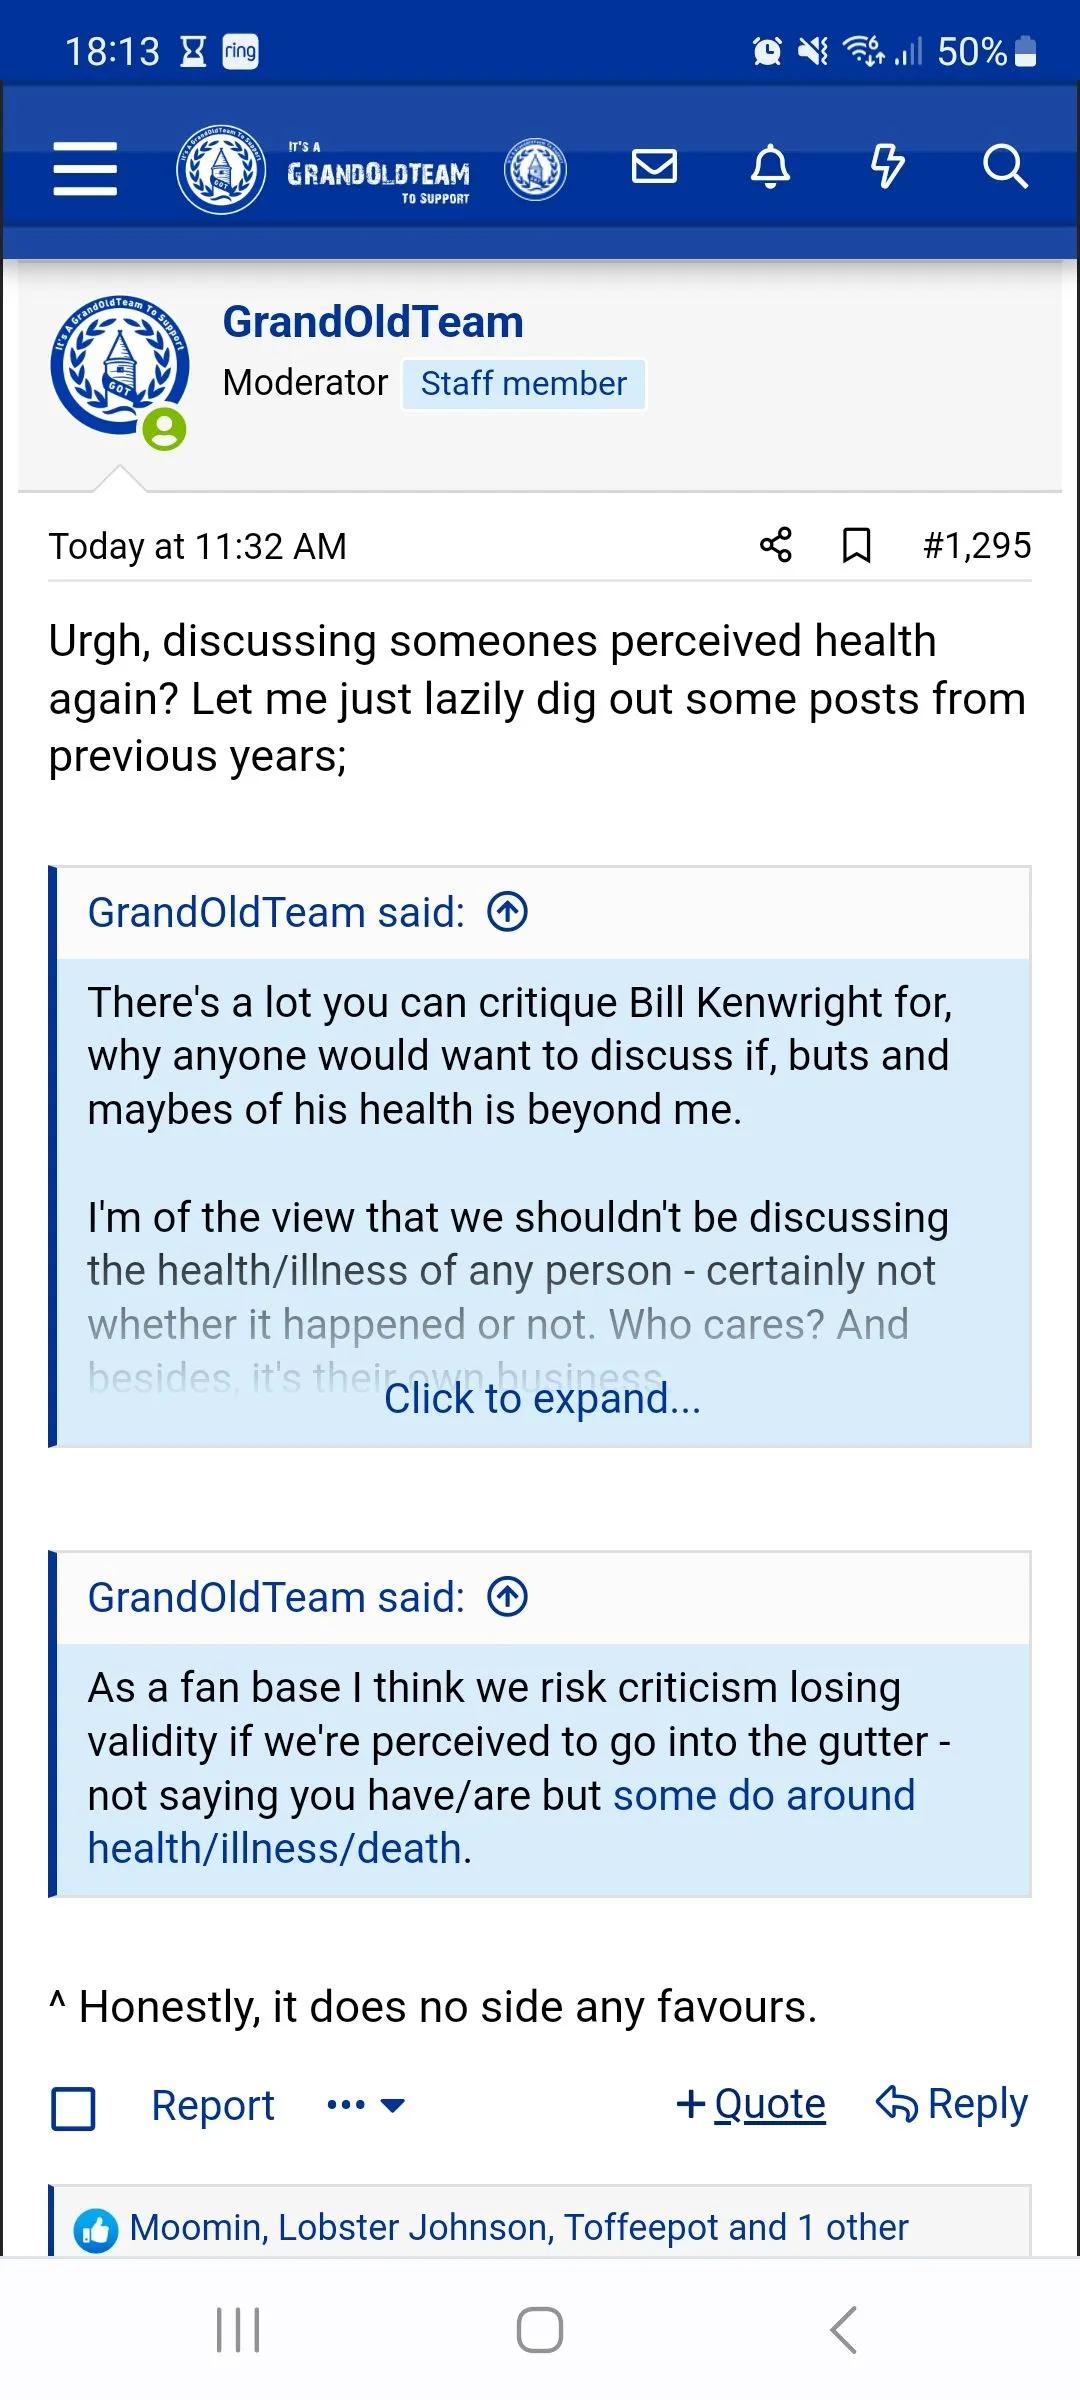
Task: Tick the post selection checkbox
Action: [73, 2109]
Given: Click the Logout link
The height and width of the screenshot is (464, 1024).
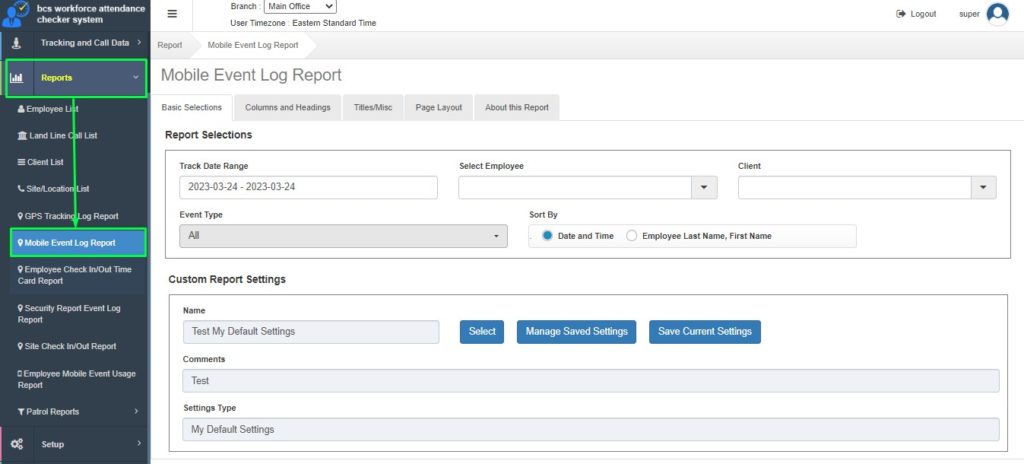Looking at the screenshot, I should (x=916, y=14).
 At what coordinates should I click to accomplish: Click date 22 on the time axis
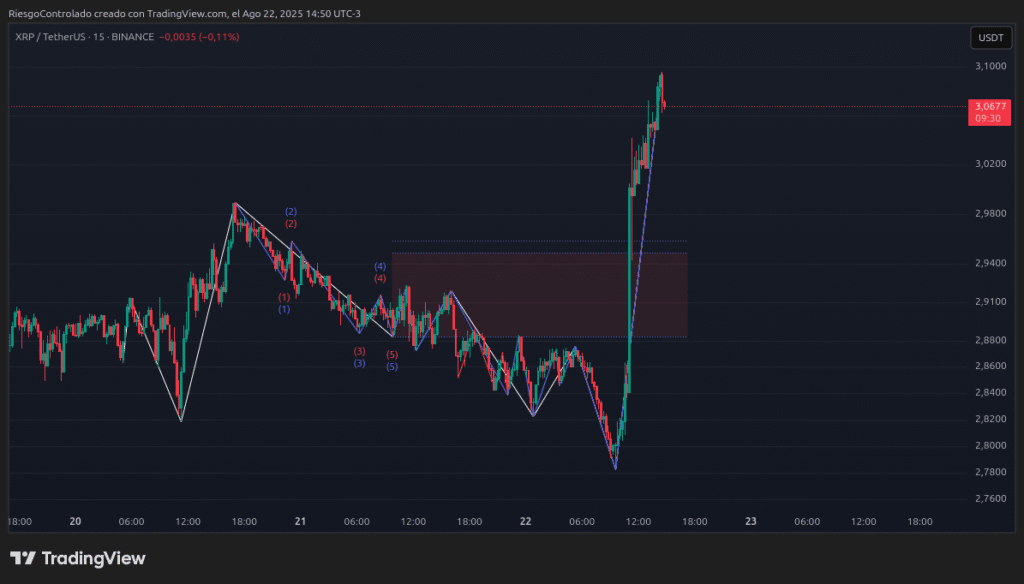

━━━━━━━━━━━━━━━━

Directions for this task >> Do not copy pictures. Restate exactly the lines from the one containing "The height and" through the last line of the records.

Response area >>
The height and width of the screenshot is (464, 1024).
Looking at the screenshot, I should (x=916, y=14).
 At what coordinates should I click to accomplish: Click date 22 on the time axis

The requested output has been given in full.